Diminished resources in newspaper and broadcast newsrooms are weakening the ability of journalists to report on the spread of disease as well as the dire consequences of poorly funded public health systems and corporate malfeasance. Also diminished is the capacity of news organizations to hold accountable those charged with delivering public and foundation money to people in need.
Without independent reporting on global health issues, the public and policymakers have less of a chance of obtaining reliable information about the effectiveness of treatments and whether rural clinics and vaccination programs are reaching those they should. Without investigative reporting, our understanding of the key roles government leaders, global trade policies and agricultural practices, pharmaceutical companies and medical practitioners play in a variety of health issues is diminished.
So when we discover the enormous value that a dogged and skilled journalist can bring to covering such a story it reminds us why independent reporting on global health is so critical today. Margie Mason is such a reporter. Based in Vietnam, she is a medical writer for The Associated Press (AP) and was one of the three Nieman Fellows in the 2009 class to specialize in global health. The terms of her fellowship—supported by the Bill & Melinda Gates Foundation
—enabled her to develop an intensive reporting project during her time at Harvard. The project she settled on was drug resistance, a global health problem affecting the developing and the developed world—for when humans develop resistance to drugs used to treat diseases, then illnesses return and spread, some of them with deadly consequence.

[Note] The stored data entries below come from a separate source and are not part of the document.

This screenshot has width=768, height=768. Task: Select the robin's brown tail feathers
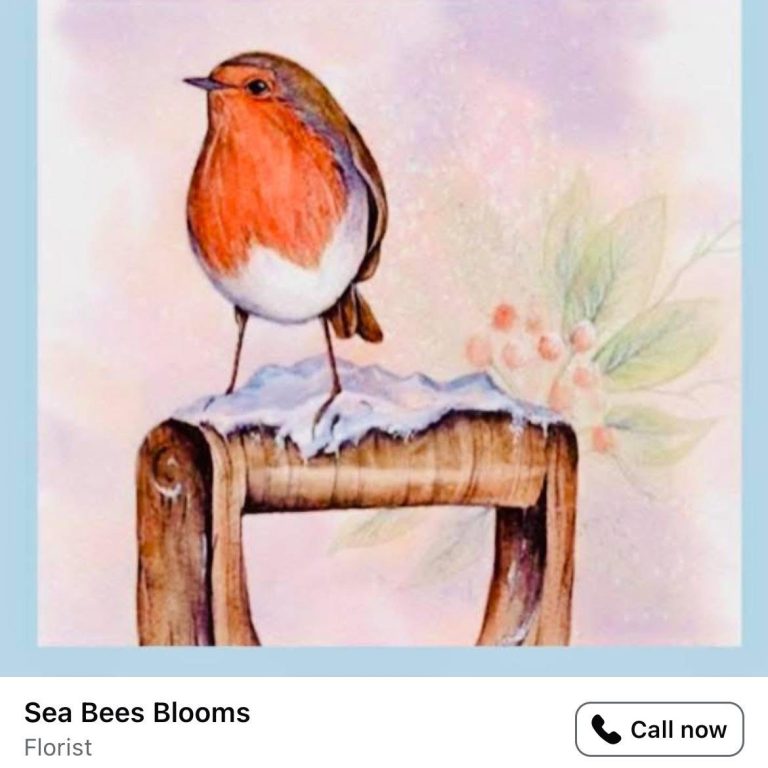[x=355, y=316]
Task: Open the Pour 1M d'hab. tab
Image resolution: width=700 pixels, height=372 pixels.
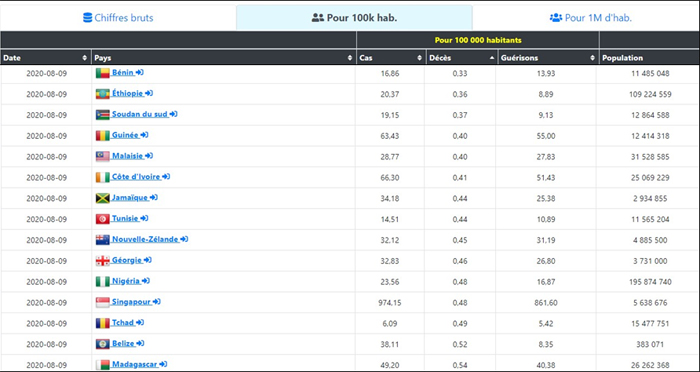Action: [x=590, y=18]
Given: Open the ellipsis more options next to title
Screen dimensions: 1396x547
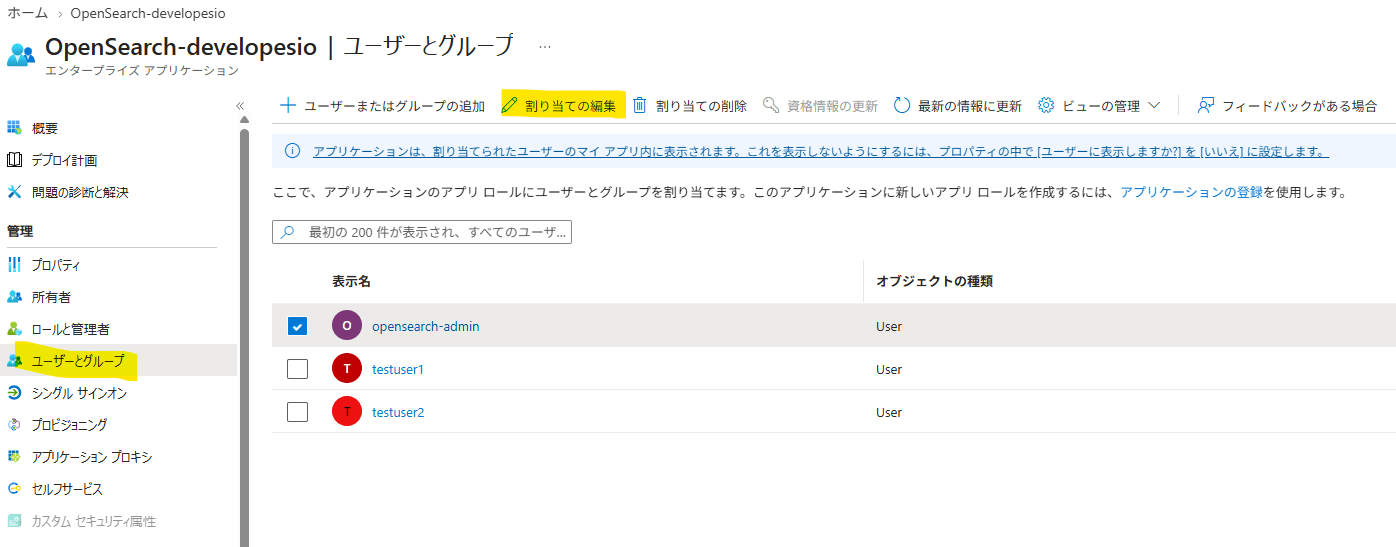Looking at the screenshot, I should [545, 46].
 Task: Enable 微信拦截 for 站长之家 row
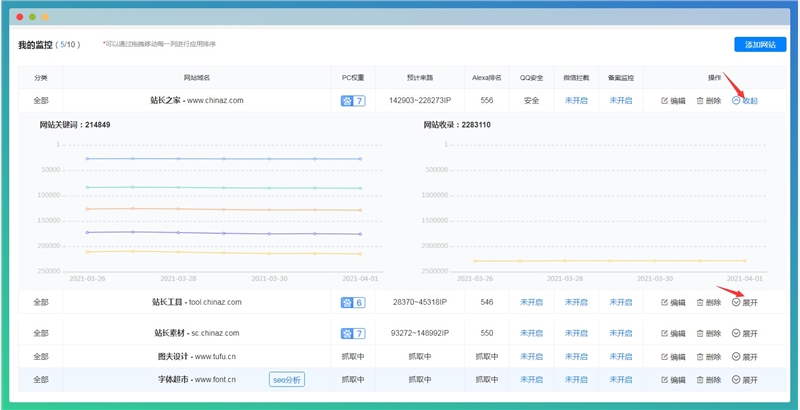[x=576, y=101]
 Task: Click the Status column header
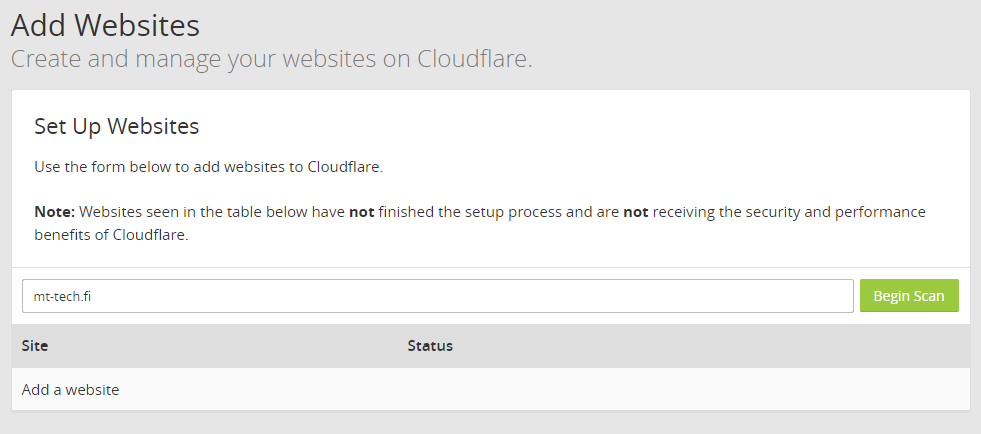click(430, 346)
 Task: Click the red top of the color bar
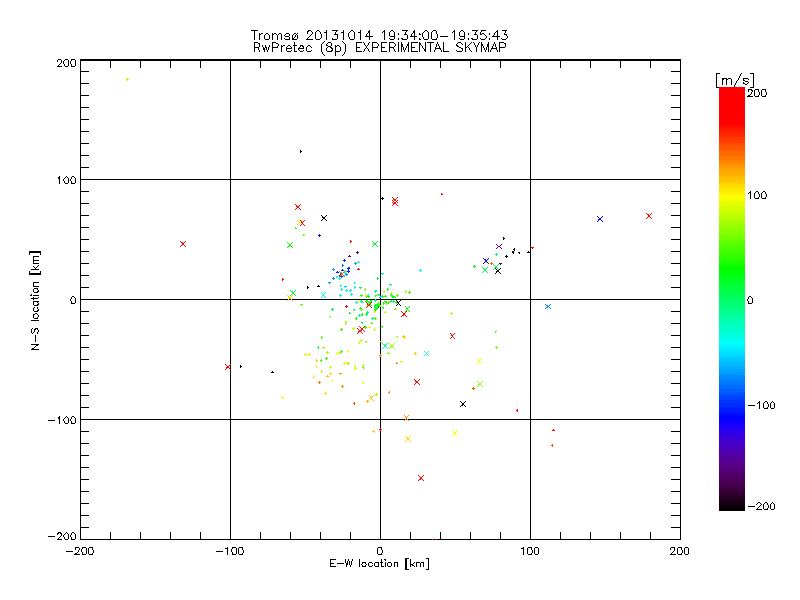pyautogui.click(x=732, y=102)

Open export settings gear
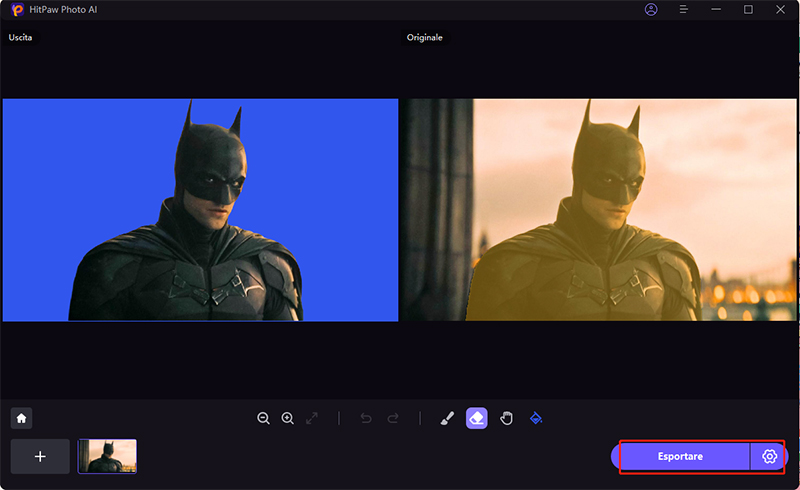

Working with AP colleague Martha Mendoza, Mason devoted her post-Nieman fieldwork to this investigation. Mason traveled extensively to places where drugs were confronting major resistance. She explored how doctors are losing ground in treating malaria, tuberculosis, AIDS and staph infections and how the use of antibiotics in agriculture contributes to the problem. The two reporters delivered a groundbreaking series published late last year.
Their stories moved on The AP wire and received extensive play in newspapers and TV stations in the United States and throughout the world. Papers developed follow-up stories and, weeks later, the series was still running in print editions. Several members of Congress have expressed interest in developing policy responses to the problems described in the stories.
In another example, Harro Albrecht, a global health fellow from Germany in the 2007 Nieman class, used his fellowship to take a comprehensive look at the growing industry of international aid targeted at health issues. His reporting from Uganda, Rwanda and India was published in the German newsweekly Die Zeit
. The stories established him as an influential voice on global health matters in a nation that had yet to discover why it should even participate in the global fight against poverty and disease. During the past two years, Albrecht has written more than 50,000 words on global health issues and how they relate to people in his own country and throughout Europe.
Talking with global health leaders is another way we can measure the impact of this fellowship opportunity. Paul Farmer
, a professor at Harvard Medical School
and founder of Partners in Health
, has described the fellowship as providing “comprehensive and nuanced understanding [that] can come only through long-term investigation and experience, following the arc of the story as it evolves over time.” While at Harvard, these fellows have helped to connect global health researchers working on similar topics who have not been in touch due to the compartmentalized nature of academic research, and they’ve introduced academics to the realities reporters face in doing their work.
Stefanie Friedhoff, a science journalist, 2001 Nieman Fellow, and special projects manager for the foundation, works closely with the fellows in developing their fieldwork projects. “Most of the philanthropic work that influences so many people’s lives is being carried out in a vacuum,” she says. Educational fellowships of this kind are essential because the public and the policymakers know so little even as international funding agencies and philanthropists are putting a significant emphasis on public health, hunger and poverty. Where do policymakers learn about what works in the field and what doesn’t? Primarily through the work of journalists is her reply.
Mason and Albrecht were two of nine journalists whose fellowships in global health reporting were supported over three years by the Bill & Melinda Gates Foundation. Now, the global health grants have expired, but the significant impact of their work affirms the Nieman Foundation’s commitment to this effort. It encourages us to believe that what they have done will inspire others to provide long-term financial support for a fellowship program that has demonstrated a capacity to expand public understanding of global health issues.